Jordan says prince talked with 'foreign parties' over plot to destabilize country

Jordan's deputy prime minister says King Abdullah's half-brother and former crown prince, Prince Hamza, liaised with foreign parties over a plot to destabilize the country and had been under investigation for some time.

Military issues warning to Prince Hamzah, who says he's under house arrest

Jordanian prince accused in anti-government plot

1 year ago
Duration 2:02
A royal rift in Jordan sees the former crown prince detained during an investigation into an anti-government plot, which has sparked concerns about one of the most stable regimes in the Middle East.

Jordan's Deputy Prime Minister Ayman Safadi said on Sunday that King Abdullah's half-brother and former crown prince, Prince Hamza, liaised with foreign parties over a plot to destabilize the country and had been under investigation for some time.

On Saturday the military said it had issued a warning to the prince over actions targeting "security and stability" in the key U.S. ally. Prince Hamza later said he was under house arrest.

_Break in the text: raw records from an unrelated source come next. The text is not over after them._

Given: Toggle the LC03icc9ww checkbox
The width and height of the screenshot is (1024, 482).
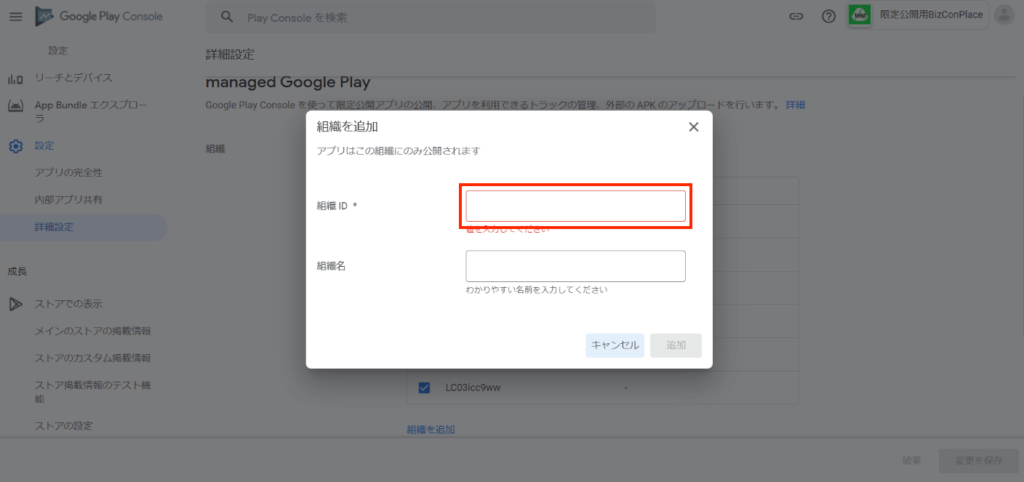Looking at the screenshot, I should 424,387.
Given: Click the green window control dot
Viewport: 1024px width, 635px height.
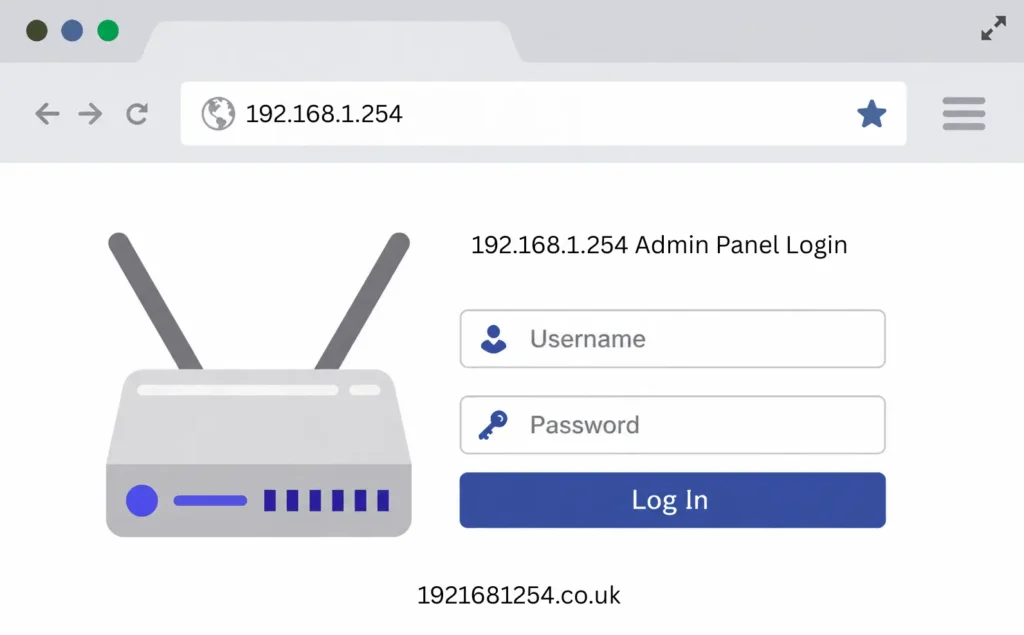Looking at the screenshot, I should coord(108,31).
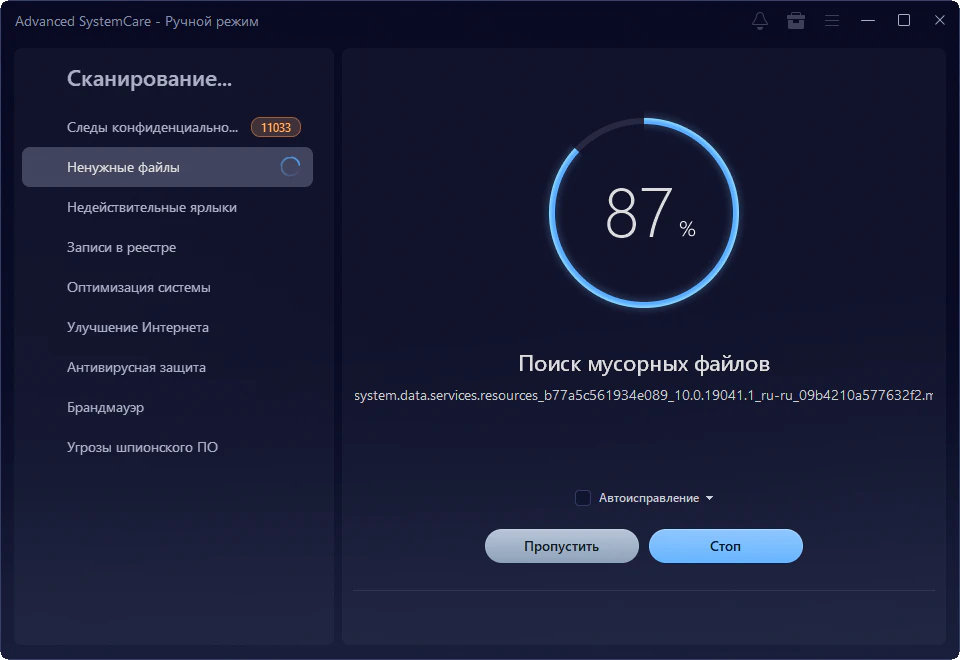Screen dimensions: 960x660
Task: Select the Ненужные файлы scan item
Action: click(x=123, y=167)
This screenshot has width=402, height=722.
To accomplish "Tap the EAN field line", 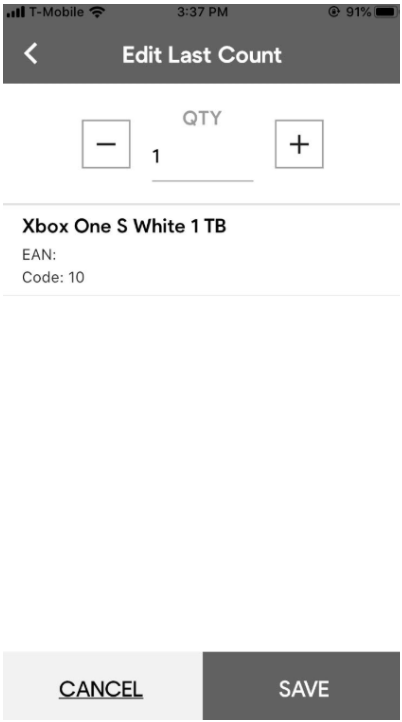I will coord(39,255).
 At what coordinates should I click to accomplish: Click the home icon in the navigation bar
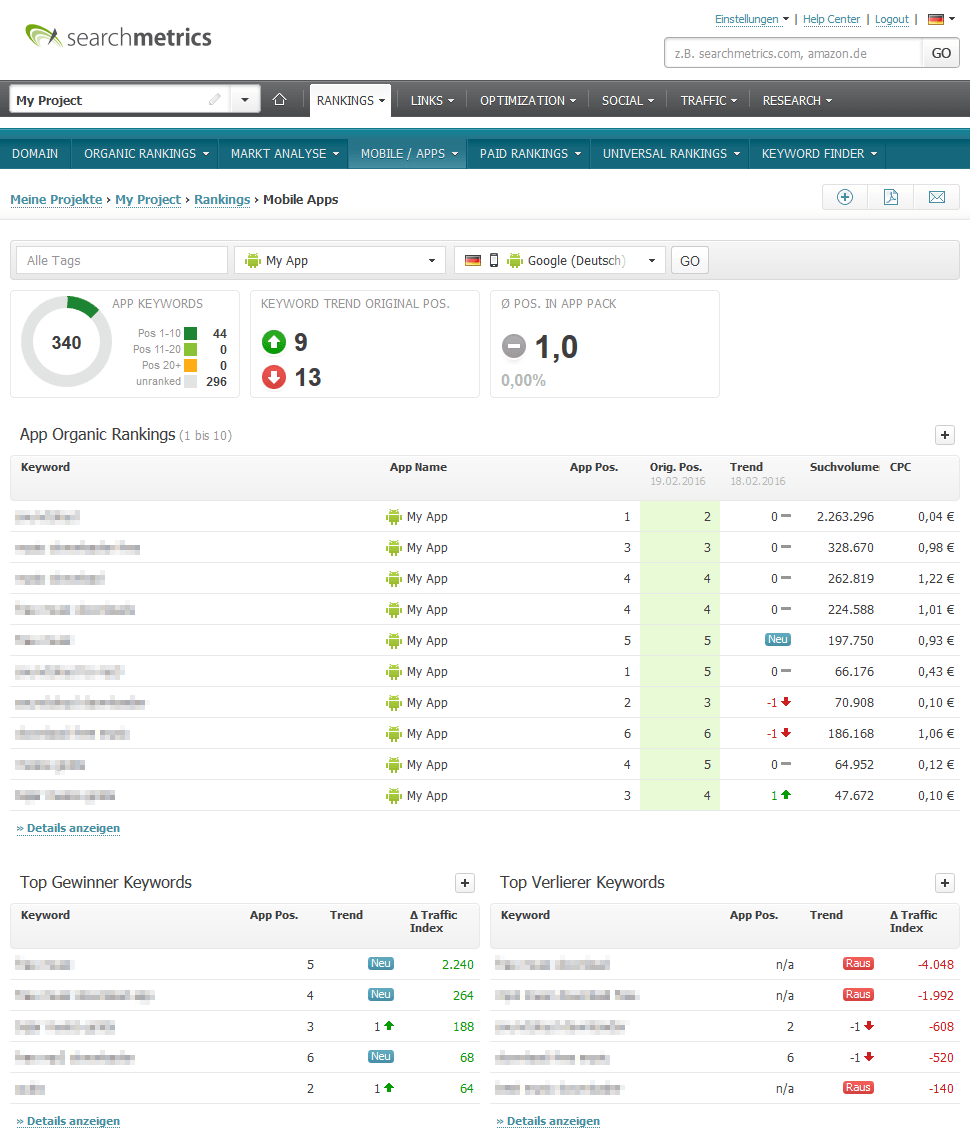tap(279, 99)
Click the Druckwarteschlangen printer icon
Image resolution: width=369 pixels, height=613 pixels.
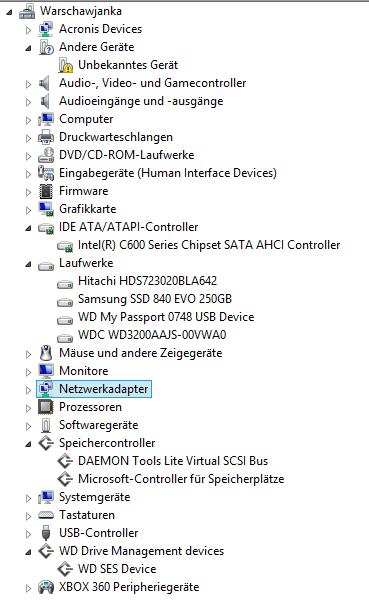(x=46, y=137)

Several high-profile figures were detained.

"The investigations had monitored interferences and communications with foreign parties over the right timing to destabilize Jordan," Safadi said.

These included a foreign intelligence agency contacting Prince Hamza's wife to organize a plane for the couple to leave Jordan, he said.

"Initial investigations showed these activities and movements had reached a stage that directly affected the security and stability of the country, but his majesty decided it was best to talk directly to Prince Hamza, to deal with it within the family to prevent it from being exploited," he said.

Hamzah acknowledges king was criticized

In a videotaped statement leaked to the British Broadcasting Corp., the prince said he was visited early Saturday by the country's military chief and told "I was not allowed to go out, to communicate with people or to meet with them."

He said his security detail was removed, and his phone and internet service had been cut. He said he was speaking over satellite internet, but expected that service to be cut as well. The BBC says it received the statement from Hamzah's lawyer.

Jordanian Prince Hamzah bin Hussein, a qualified skydiver, carries a parachute during a media event in the Wadi Rum desert on April 19, 2011. (Khalil Mazraawi/AFP/Getty Images)

In the statement, Hamzah said he had been informed he was being punished for taking part in meetings in which the king had been criticized, though he himself was not accused of being a direct critic.

The BBC reported Hamzah visited tribal leaders. The prince has denied any wrongdoing and said that he was not part of any conspiracy, the broadcaster reported. 

Queen praying for 'truth and justice' to prevail

Hamza's mother Queen Noor, the widow of Jordan's late king, has defended her son.

"Praying that truth and justice will prevail for all the innocent victims of this wicked slander," she wrote on Twitter. "God bless and keep them safe."

Safadi said the security services have asked for those involved in the alleged plot be referred to the state security court.

King Abdullah II of Jordan gives a joint news conference with the German chancellor, not pictured, following talks in Berlin on Sept. 17, 2019. (Tobias Schwarz/AFP/Getty Images)

Jordan's neighbours and allies expressed solidarity with King Abdullah over the security measures in the kingdom, an important ally of the United States.

Jordan is seen as one of the most stable countries in the Middle East. Echoing statements of support by other allies and neighbours of Jordan, Morocco's King Mohammed VI held a phone call with King Abdullah II in which he expressed solidarity and support for the country's security measures, Morocco's royal palace said on Sunday.

Some opposition figures have rallied around Prince Hamza, in a move that has displeased the king, officials familiar with the situation said.